По правилам синекдохи и метонимии следующий шаг заключается в идентификации личности папы с папством: все едино и Симон лишил власти Петра. Это явление приводит к тому, что Бергольо, хотя он и выражается формально, как частный врач, превращает в факты любой свой жест, а любое слово в акт учительства. Если следом задуматься о том, что преобладающая часть католиков убеждена, что все, что говорит папа, исключительно и всегда безошибочно, дело сделано. Можно сколько угодно возражать и говорить, что письмо к Скальфари или данное кому-либо интервью имеют меньшее значение, чем мнение частного врача, в эпоху информации, достигнутый результат будет несравненно более сильным, чем какое-либо произнесенное торжественно утверждение. Более того, чем меньше и незначительнее будут слова и жесты, тем большее значение они приобретут, и будут считаться неприкосновенными и не подлежащими критике.
Освященный предмет (четки розария) на ушах преемника ПетраОсвященный предмет (четки розария) на ушах преемника ПетраНеслучайно символы, на которых основывается это явление, являются самыми обычными вещами. Показательным примером является черная сумка в руках на выходе из самолета. Но и когда речь идет о наперсном кресте, о перстне, об алтаре, об освященных предметах или облачениях, речь идет о материалах, из которых они сделаны, а не о том, что они собой представляют: бесформенная материя превзошла форму. Фактически, Иисус не находится больше на кресте, который папа носит на шее, внимание людей переведено на железо, из которого сделан этот предмет. В очередной раз часть съедает целое, поглощает целостность с большой буквы. И «плоть Христа» ищется в другом месте и каждый находит жертвоприношение там, где ему больше нравится. В эти дни в Лампедузе, а завтра кто его знает.

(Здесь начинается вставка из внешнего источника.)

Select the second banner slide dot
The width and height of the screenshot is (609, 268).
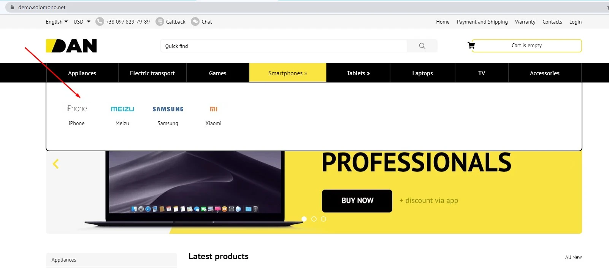pyautogui.click(x=314, y=219)
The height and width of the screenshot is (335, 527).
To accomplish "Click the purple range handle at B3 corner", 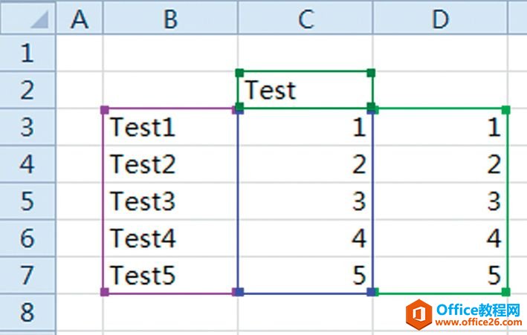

Это есть мирская мудрость, которую Святой Павел называл безумием, и которая сегодня используется для того, чтобы заново интерпретировать Евангелие глазами телевидения. Но еще в 1969 году Маршалл Маклюэн писал Жаку Маритену: «Среда электронной информации, которая является полностью эфемерной, создают иллюзию мира как духовной сущности. Но это всего лишь факсимильная копия Мистического Тела, оглушительное проявление Антихриста. В конце концов, князь этого мира (сатана, прим. пер.) является великим инженером-электроником».
Рано или поздно придется пробудиться от грандиозного сна, навеянного СМИ и вернуться в реальность. И тогда придется научиться настоящему смирению, заключающемуся в том, чтобы подчиниться Кому-то более великому, кто дает о себе знать через законы, которые не может изменить даже Викарий Христа. И тогда придется найти в себе мужество признать, что католики могут лишь почувствовать себя растерянными перед лицом диалога где каждый, следуя претензиям на независимую совесть, призывается к тому, чтобы иметь свое личное видение добра и зла. Поскольку Христос не может быть лишь одной из возможностей выбора. По крайней мере, для своего Викария.